Stored data

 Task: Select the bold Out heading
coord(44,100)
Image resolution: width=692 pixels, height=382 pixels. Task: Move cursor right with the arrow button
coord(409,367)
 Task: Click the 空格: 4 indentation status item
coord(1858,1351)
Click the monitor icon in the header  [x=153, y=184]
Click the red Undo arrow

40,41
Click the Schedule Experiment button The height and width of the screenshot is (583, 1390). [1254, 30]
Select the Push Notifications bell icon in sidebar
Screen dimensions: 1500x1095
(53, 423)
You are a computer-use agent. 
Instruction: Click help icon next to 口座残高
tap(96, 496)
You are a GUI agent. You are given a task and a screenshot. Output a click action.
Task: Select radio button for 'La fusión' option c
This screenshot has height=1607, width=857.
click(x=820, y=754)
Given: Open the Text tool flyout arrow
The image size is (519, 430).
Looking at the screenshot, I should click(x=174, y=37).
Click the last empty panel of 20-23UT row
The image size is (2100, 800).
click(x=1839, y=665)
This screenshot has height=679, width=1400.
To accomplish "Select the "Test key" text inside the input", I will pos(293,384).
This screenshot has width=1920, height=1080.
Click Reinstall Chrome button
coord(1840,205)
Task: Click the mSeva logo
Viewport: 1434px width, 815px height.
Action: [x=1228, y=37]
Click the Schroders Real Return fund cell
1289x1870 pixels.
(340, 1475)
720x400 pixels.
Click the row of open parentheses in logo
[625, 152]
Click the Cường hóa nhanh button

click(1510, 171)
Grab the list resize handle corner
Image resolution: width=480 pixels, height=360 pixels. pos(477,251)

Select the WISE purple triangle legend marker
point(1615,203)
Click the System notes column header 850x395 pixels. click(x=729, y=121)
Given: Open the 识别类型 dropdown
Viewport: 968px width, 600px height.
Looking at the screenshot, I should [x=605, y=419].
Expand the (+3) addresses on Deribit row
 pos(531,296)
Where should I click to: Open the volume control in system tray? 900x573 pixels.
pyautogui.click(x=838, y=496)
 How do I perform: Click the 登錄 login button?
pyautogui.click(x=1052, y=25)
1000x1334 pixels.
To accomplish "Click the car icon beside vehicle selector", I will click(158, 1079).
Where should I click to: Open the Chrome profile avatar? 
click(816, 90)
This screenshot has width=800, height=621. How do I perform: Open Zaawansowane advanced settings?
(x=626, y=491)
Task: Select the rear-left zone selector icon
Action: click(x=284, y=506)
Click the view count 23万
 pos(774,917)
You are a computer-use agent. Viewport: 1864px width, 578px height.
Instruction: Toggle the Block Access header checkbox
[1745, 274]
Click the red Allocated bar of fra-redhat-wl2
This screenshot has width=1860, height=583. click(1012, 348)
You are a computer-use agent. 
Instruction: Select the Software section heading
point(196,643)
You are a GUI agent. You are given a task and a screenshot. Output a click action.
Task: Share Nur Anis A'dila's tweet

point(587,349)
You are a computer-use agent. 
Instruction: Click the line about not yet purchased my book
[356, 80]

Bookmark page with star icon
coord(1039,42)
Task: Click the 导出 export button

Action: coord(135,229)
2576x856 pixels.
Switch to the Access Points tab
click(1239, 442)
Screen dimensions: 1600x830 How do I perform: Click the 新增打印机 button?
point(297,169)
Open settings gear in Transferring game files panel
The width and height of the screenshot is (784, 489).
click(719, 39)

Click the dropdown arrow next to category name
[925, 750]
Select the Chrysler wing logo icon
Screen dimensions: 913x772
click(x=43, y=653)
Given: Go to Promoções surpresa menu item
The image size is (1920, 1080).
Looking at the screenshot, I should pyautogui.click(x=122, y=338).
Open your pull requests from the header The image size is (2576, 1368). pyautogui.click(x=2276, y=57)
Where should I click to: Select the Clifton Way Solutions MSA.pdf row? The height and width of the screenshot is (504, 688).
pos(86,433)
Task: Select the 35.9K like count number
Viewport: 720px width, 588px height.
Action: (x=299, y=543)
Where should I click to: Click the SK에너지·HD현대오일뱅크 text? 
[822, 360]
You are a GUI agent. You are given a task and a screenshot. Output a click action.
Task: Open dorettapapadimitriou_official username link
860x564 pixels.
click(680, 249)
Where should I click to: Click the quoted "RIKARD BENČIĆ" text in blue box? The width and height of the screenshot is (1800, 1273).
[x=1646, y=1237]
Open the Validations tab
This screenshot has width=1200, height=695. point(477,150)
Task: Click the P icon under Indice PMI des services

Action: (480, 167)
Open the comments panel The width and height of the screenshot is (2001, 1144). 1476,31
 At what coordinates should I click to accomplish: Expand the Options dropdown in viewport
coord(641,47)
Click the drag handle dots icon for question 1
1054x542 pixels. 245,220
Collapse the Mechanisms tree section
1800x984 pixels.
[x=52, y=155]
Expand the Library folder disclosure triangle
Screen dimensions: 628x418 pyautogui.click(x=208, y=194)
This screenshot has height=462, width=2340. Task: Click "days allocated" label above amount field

> [INSTRUCTIONS TO FOLLOW]: Please report every line in the records above that contains the string "Access", treating uppercase and lowercase as different.

> [IN RESPONSE]:
Instruction: Toggle the Block Access header checkbox
Switch to the Access Points tab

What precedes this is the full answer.